There should be no pictures in your answer, only an exact copy of the lines from the one with "Task: Click the masked" through the end of the material.
-=-=-
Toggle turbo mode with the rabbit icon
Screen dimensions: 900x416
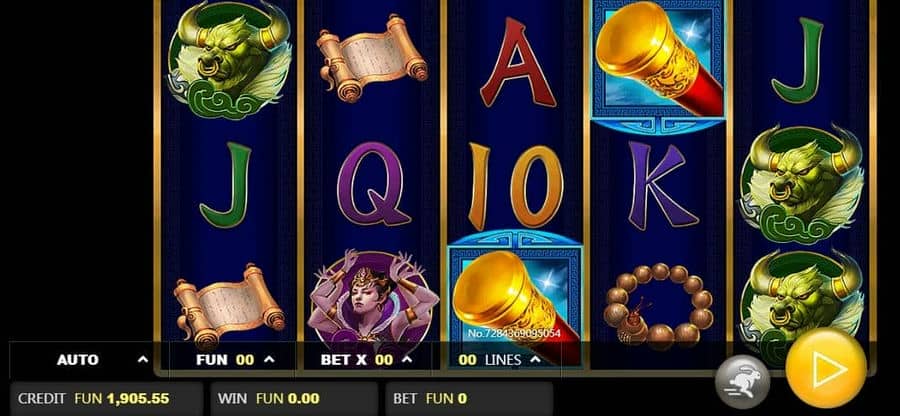tap(742, 382)
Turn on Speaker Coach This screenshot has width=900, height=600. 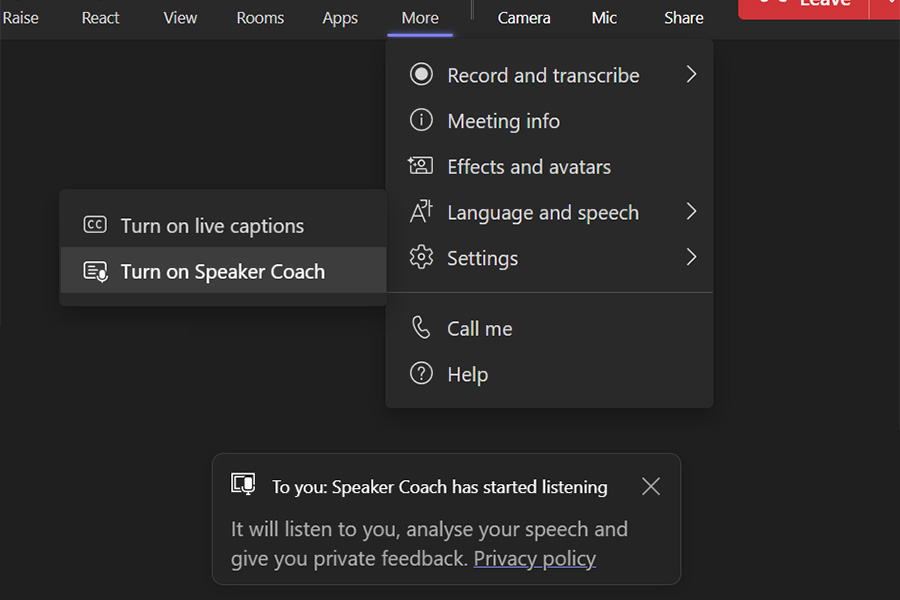(222, 271)
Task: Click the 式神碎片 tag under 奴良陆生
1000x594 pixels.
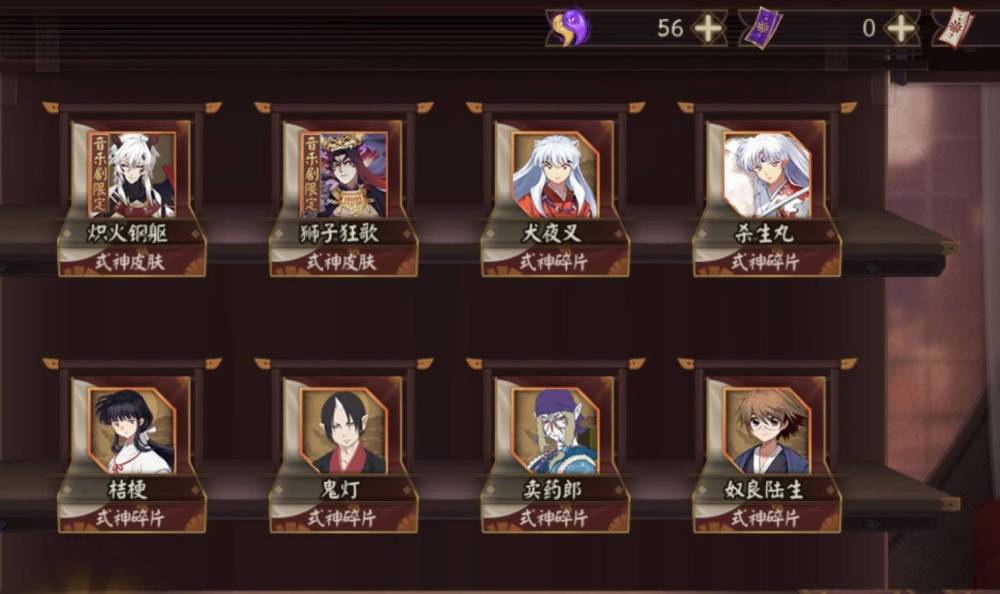Action: pyautogui.click(x=765, y=517)
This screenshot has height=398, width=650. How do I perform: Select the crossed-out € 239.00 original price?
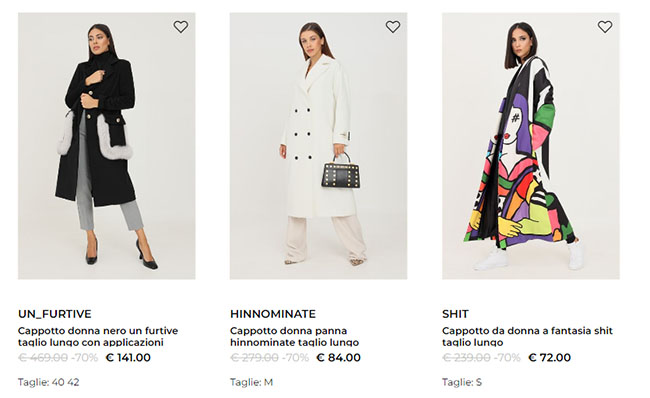pyautogui.click(x=466, y=357)
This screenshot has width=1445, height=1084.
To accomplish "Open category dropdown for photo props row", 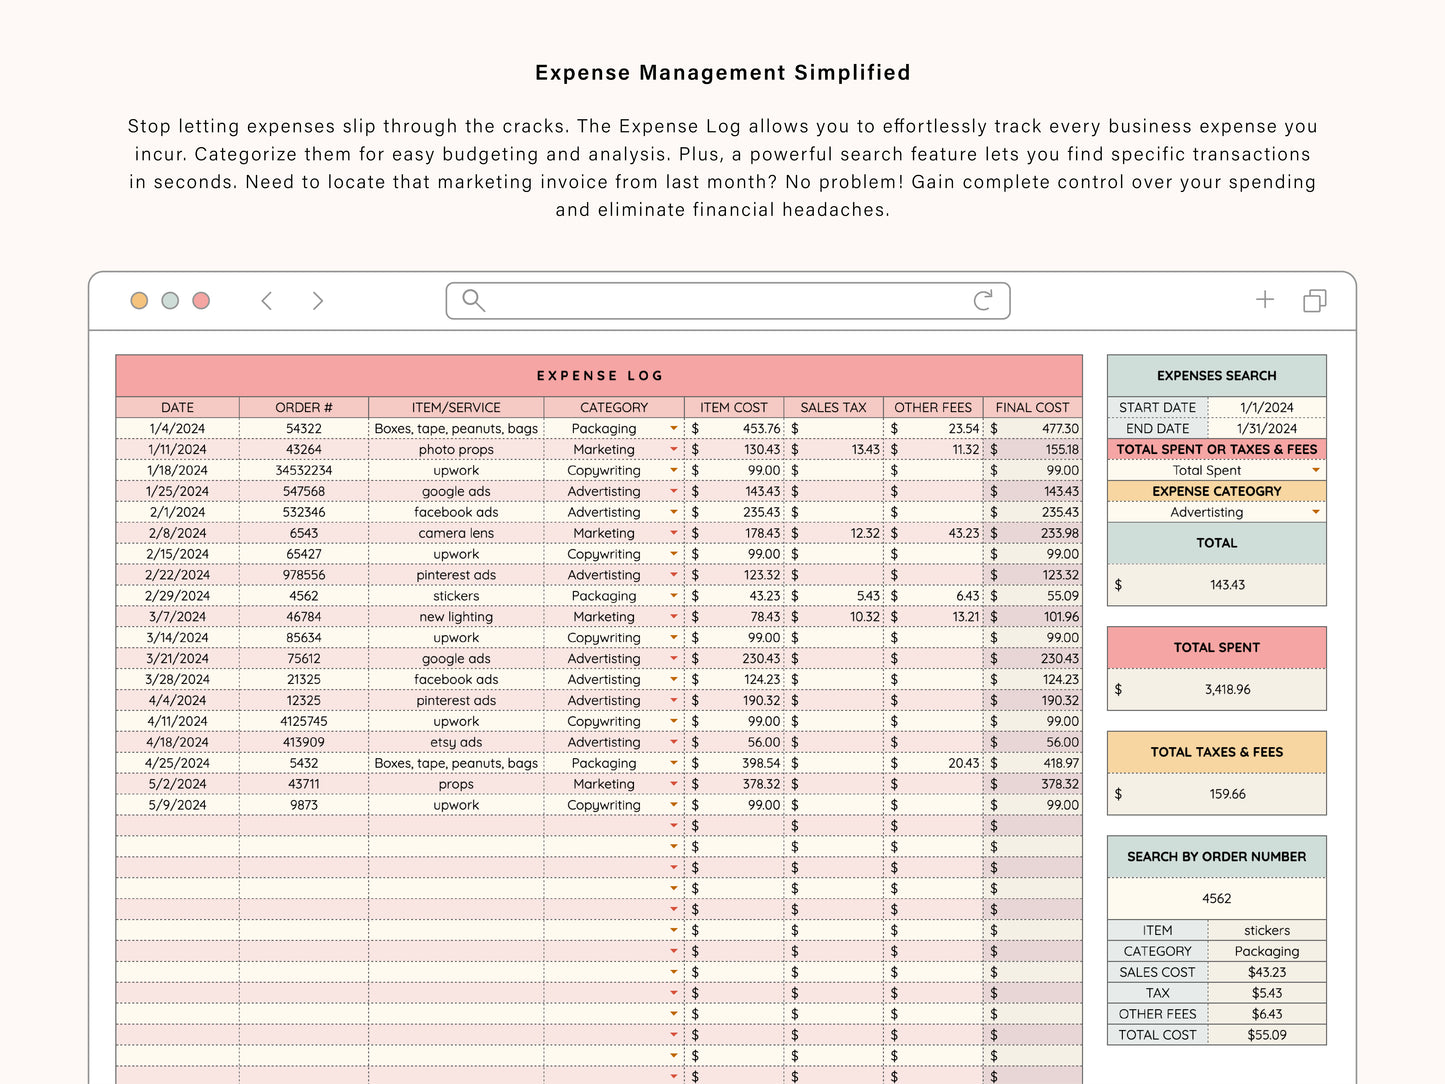I will [x=674, y=450].
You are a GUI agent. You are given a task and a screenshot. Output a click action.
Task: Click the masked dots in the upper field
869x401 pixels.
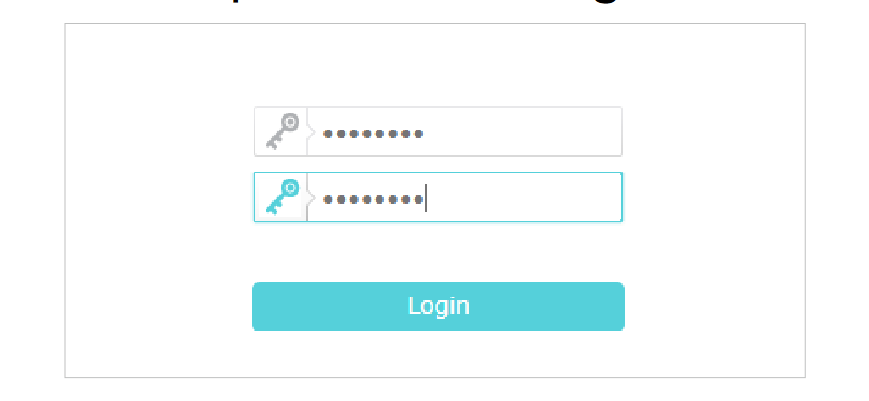[x=373, y=133]
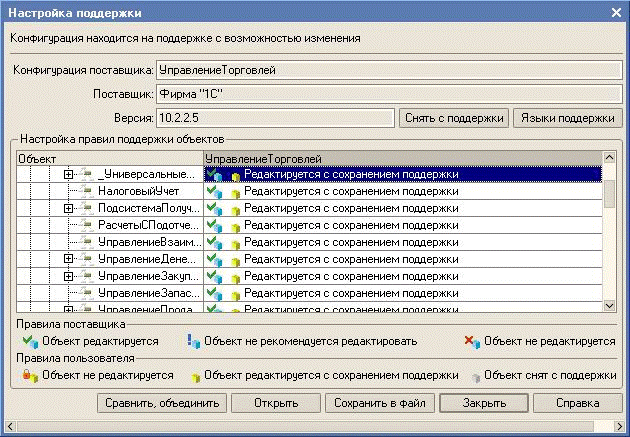The width and height of the screenshot is (630, 437).
Task: Select the УправлениеЗапас tree item
Action: point(148,293)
-=-=-
Task answer -
Task: Click the masked dots in the upper field
869x401 pixels.
[x=373, y=133]
The width and height of the screenshot is (630, 437).
Task: Select the УправлениеЗапас tree item
Action: point(148,293)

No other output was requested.